PAUL: Yeah, but that was all government, you know. When you have the
FDIC or the FHA or whatever ones. The main problem is that we don’t
save money. That’s where capital’s supposed to come from. Instead we
print money. We create money. We call it capital and then interest
rates may be 1 or 2 or 3% and business people think, well, there’s a
lot of savings going on out there. So they do the wrong things. If
interest rates were very high, they would be more cautious but instead
we create the bubbles. People start building houses to extreme and
then they overbuild and then you have to rest in order for the markets
to catch up. And that’s when the bubble collapses, and we’re in the
midst of that. But government does it in both ways, excessive credit
and also pushing money into certain areas such as housing or the
financial markets and they overprice. Then the prices have to come
down. So it’s a very difficult situation, but the main goal should be
the restoration of the market economy.

GLENN: Okay. So now, you mentioned tax cuts. Congress, both sides of
the aisle are talking now about $800 tax rebates to the poorest people
in America. I don’t know about you, but I’ve never seen a job created
by a guy who’s at the bottom of the ladder. This seems just like a
plan to get people to spend which to me is what got us here in the
first place.

PAUL: Yeah, you are right. And all you do is you encourage
consumption and we’re overdoing consumption right now. It’s not a tax
rebate if you send somebody a check for $800 for not paying taxes.
That’s a welfare check.

GLENN: Thank you.

PAUL: And that money really doesn’t go to producing jobs. What you
have to do is restore the savings and encourage capital investment.
You have to eliminate taxes on capital gains and we have to do
whatever we can, get rid of the taxes, the death tax and eliminate
taxes on dividends and savings. All these things would encourage
savings and then have a market rate for interest rates to give us the
signal on whether we should be investing or saving or spending. But
that doesn’t exist anymore and that’s why we have these perpetual
bubbles. I think this bubble right now that has been kept together for
quite a few years is a major problem and the unwinding of this problem
is very critical. The biggest bubble’s in the dollar bubble and now
the dollar is coming under attack. And what are they proposing?
Excessive spending, you know, deficit spending which, where are they
going to get the money? They don’t have any money in Washington. They
either have to borrow from China or print it, which means there’s more
inflation. Or the Federal Reserve comes in and said, like yesterday,
drastically lowering interest rates? How do they lower interest rates?
They print a lot more money. Yesterday when they announced that, the
dollar immediately reversed itself and sharply went down and it’s the
weakening of the dollar that is the crisis that we face because
everybody suffers from that. You and I suffer because all of a sudden
the dollar in that wallet buys 80 cents worth of goods instead of a
dollar’s worth. So we all get poor and we have to stop that cycle.

exformation
01-24-2008, 12:14 AM
competing currencies i hope is involved in it

fuzzybekool
01-24-2008, 12:33 AM
Comment I left on http://people.ronpaul2008.com/campaign-updates

Great job Dr. Paul ! Please use the MSNBC debate to hit them Neo-Cons where it will hurt them most. The economy is our “bread and butter” issue and your solutions if presented to the American people in a way they can understand will sway a huge majority of undecided and conservative voters to our side. Offer the people a vision of economic stability, propsperity, and a brighter future if they follow your course of action.
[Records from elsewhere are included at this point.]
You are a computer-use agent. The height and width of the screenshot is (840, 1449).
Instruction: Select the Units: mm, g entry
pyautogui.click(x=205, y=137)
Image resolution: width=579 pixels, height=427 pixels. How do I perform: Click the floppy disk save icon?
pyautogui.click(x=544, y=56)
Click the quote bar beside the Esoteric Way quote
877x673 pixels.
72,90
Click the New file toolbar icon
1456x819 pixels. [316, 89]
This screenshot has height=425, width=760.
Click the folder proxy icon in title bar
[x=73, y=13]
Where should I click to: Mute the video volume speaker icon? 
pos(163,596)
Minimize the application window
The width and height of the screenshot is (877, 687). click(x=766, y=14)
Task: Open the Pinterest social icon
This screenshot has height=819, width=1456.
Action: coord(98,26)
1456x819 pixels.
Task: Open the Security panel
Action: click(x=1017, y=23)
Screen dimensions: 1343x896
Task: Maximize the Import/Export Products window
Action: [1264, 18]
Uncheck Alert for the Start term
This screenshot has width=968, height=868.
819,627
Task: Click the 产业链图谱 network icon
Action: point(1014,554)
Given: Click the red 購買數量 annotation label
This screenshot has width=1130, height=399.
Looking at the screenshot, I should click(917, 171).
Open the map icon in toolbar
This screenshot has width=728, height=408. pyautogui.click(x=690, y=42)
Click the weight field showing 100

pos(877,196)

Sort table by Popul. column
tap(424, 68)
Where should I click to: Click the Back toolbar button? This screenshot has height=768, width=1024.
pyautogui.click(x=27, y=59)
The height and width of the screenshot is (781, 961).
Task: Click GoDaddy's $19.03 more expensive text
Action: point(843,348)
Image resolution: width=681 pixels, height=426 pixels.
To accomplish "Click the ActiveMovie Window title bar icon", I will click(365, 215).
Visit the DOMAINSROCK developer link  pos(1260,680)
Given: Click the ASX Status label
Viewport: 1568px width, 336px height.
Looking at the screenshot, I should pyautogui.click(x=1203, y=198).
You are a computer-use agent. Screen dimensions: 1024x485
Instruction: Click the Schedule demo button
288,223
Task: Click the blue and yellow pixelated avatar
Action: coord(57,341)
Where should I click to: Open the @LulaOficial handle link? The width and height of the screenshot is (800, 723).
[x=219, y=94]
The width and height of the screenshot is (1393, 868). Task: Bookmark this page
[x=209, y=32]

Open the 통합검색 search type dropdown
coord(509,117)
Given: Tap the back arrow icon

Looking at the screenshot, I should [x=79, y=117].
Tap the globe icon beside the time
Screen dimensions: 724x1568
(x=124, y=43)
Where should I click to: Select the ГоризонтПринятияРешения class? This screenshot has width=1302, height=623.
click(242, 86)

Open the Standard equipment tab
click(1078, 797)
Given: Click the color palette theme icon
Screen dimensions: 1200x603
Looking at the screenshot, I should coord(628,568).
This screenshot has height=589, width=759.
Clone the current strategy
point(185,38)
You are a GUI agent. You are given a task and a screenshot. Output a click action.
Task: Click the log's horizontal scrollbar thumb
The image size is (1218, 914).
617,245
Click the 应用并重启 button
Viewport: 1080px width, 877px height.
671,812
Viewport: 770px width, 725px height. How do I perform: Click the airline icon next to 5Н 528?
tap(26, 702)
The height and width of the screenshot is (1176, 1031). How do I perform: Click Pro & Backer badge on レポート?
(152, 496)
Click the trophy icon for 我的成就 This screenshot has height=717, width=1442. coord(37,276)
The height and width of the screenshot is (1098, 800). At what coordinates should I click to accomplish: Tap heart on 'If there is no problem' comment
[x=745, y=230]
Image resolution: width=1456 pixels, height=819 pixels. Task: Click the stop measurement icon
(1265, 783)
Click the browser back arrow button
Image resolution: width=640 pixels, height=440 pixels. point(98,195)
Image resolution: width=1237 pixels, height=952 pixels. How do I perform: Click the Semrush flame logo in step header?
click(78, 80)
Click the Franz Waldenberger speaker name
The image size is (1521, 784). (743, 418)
Take the gloves off Dr. Paul. It is time to fight back the Print and Spend Neo-Con nitwits. We been polite enough so far. America will love you if they see you attacking the other candidate’s weak records on fiscal conservatism.

It was nice meeting you in Myrtle Beach, S.C. this past Jan. 10th and I hope to be in St. Paul, Minnesota for the Republican Convention when we the people, see through our committment, to get you the nomination.